Mob violence in the United States is usually associated with the southern lynch mobs who terrorized African Americans during the Jim Crow era. In Forgotten Dead, William D. Carrigan and Clive Webb uncover a comparatively neglected chapter in the story of American racial violence, the lynching of persons of Mexican origin or descent. Over eight decades lynch mobs murdered hundreds of Mexicans, mostly in the American Southwest. Racial prejudice, a lack of
respect for local courts, and economic competition all fueled the actions of the mob. Sometimes ordinary citizens committed these acts because of the alleged failure of the criminal justice system; other times the culprits were law enforcement officers themselves. Violence also occurred against the backdrop of
continuing tensions along the border between the United States and Mexico aggravated by criminal raids, military escalation, and political revolution.

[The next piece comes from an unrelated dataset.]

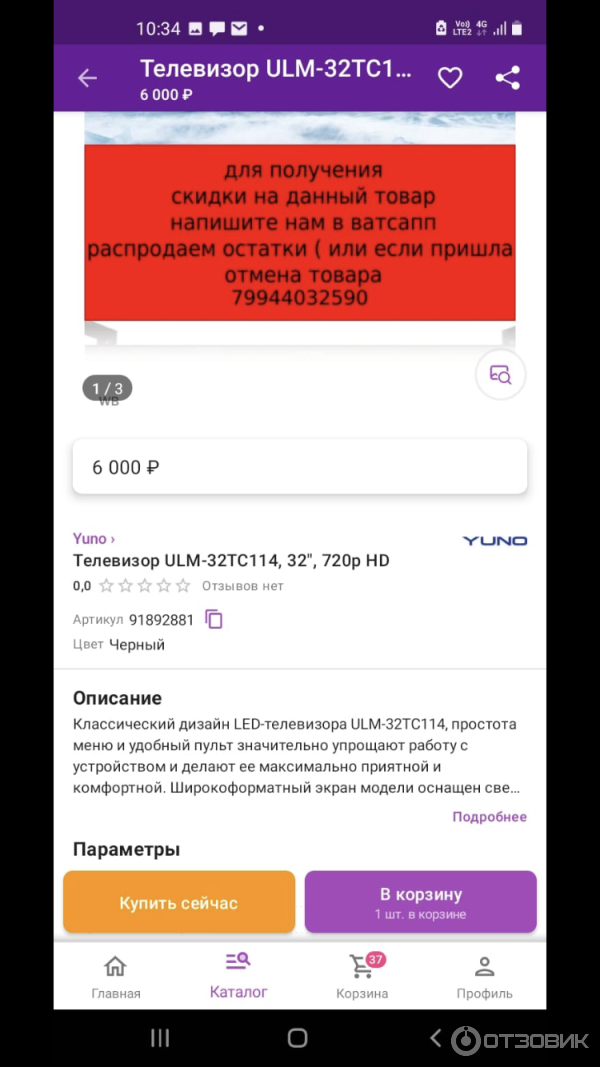Open the Yuno brand link
The image size is (600, 1067).
point(94,539)
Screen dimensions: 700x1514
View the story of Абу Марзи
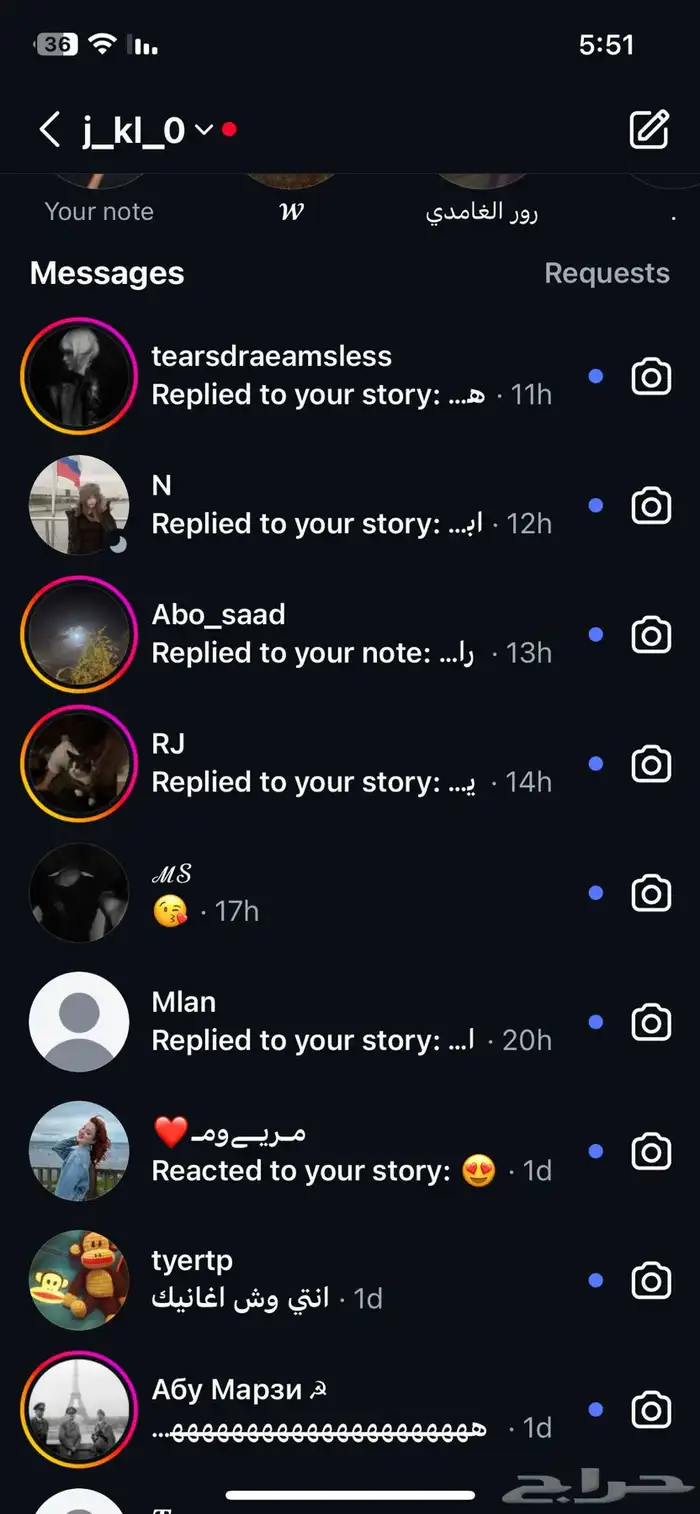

Based on Spanish and English archival documents from both sides of the border, Forgotten Dead explores through detailed case studies the characteristics and causes of mob violence against Mexicans across time and place. It also relates the numerous acts of resistance by Mexicans, including armed self-defense, crusading journalism, and lobbying by diplomats who pressured the United States to honor its rhetorical commitment to democracy. Finally, it contains the first-ever inventory of
Mexican victims of mob violence in the United States.
Carrigan and Webb assess how Mexican lynching victims came in the minds of many Americans to be the "forgotten dead" and provide a timely account of Latinos' historical struggle for recognition of civil and human rights.